MSU's swim program produced more than just Olympic hopefuls, he said. His former swim team went on to become doctors, professionals and "captains in industry."

"There are many successful people around the swimming program. Please consider reaching out to the alumni, see what’s wrong," he said, noting there had to be a solution to financial or recruiting woes. 

Michael Green, an MSU alumnus who also participated in the 1988 Olympics on Great Britain's swim team, said the university could make swimming viable again if it would commit to the investment it takes. 

"Since I left Michigan State in the '80s, Michigan State has invested in other sports," he said. "They’ve built new stadiums, fields, courts to improve their competitiveness. Yet, the swim team still swims in a pool built in the 1950s.”
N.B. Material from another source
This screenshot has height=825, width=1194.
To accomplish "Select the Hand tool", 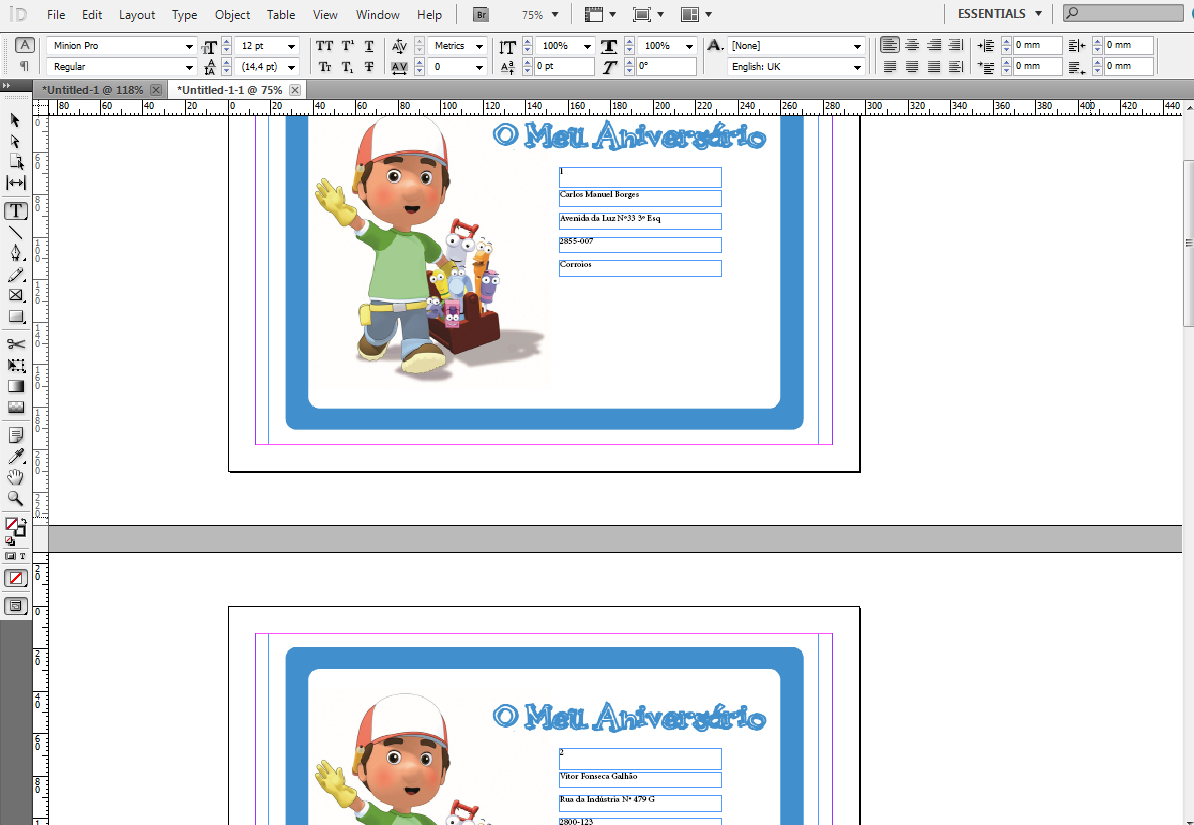I will (x=16, y=477).
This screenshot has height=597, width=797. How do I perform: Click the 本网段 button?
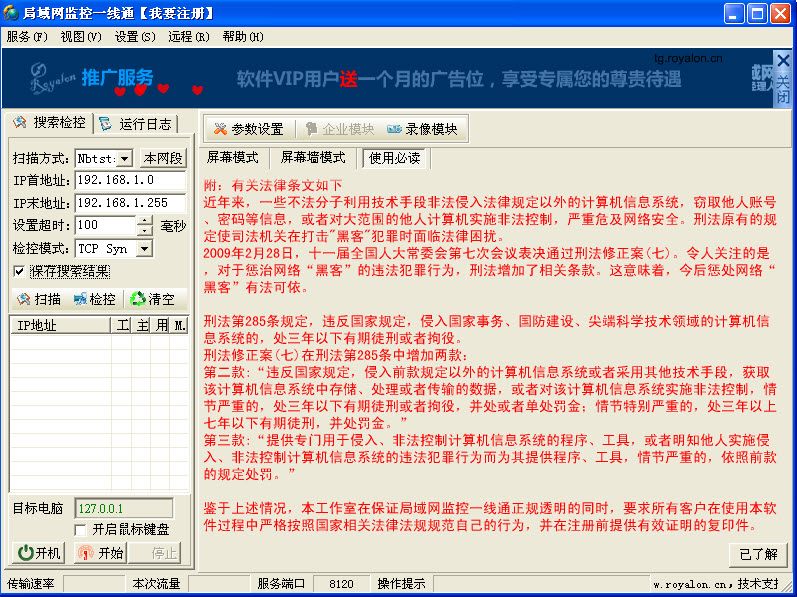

Jorge Gonzalez, a Cuba native and MSU alumnus, competed in the 1968 Mexico City Olympics on behalf of Puerto Rico and swam at MSU between 1967 and 1971. He said he owed his success not only to swimming but to the help it gave him to pursue an MSU economics degree and a lifelong career in banking and business. 

"Had it not been for them I would have probably not gone to college and I’d be digging ditches in Puerto Rico some place," Gonzalez said. 

Last month, the U.S. departments of Education and Justice filed an amicus brief in the athletes' case against MSU in the U.S. Sixth Circuit Court of Appeals, arguing that the MSU women's swimming team should have been granted a preliminary injunction to keep the team together pending the outcome of the case. 

The departments argued a lower court should have used a different set of test to determine whether the university's decision to end the team violated Title IX laws by eliminating the women's program. 

The university has maintained it did not violate any Title IX policies with the decision.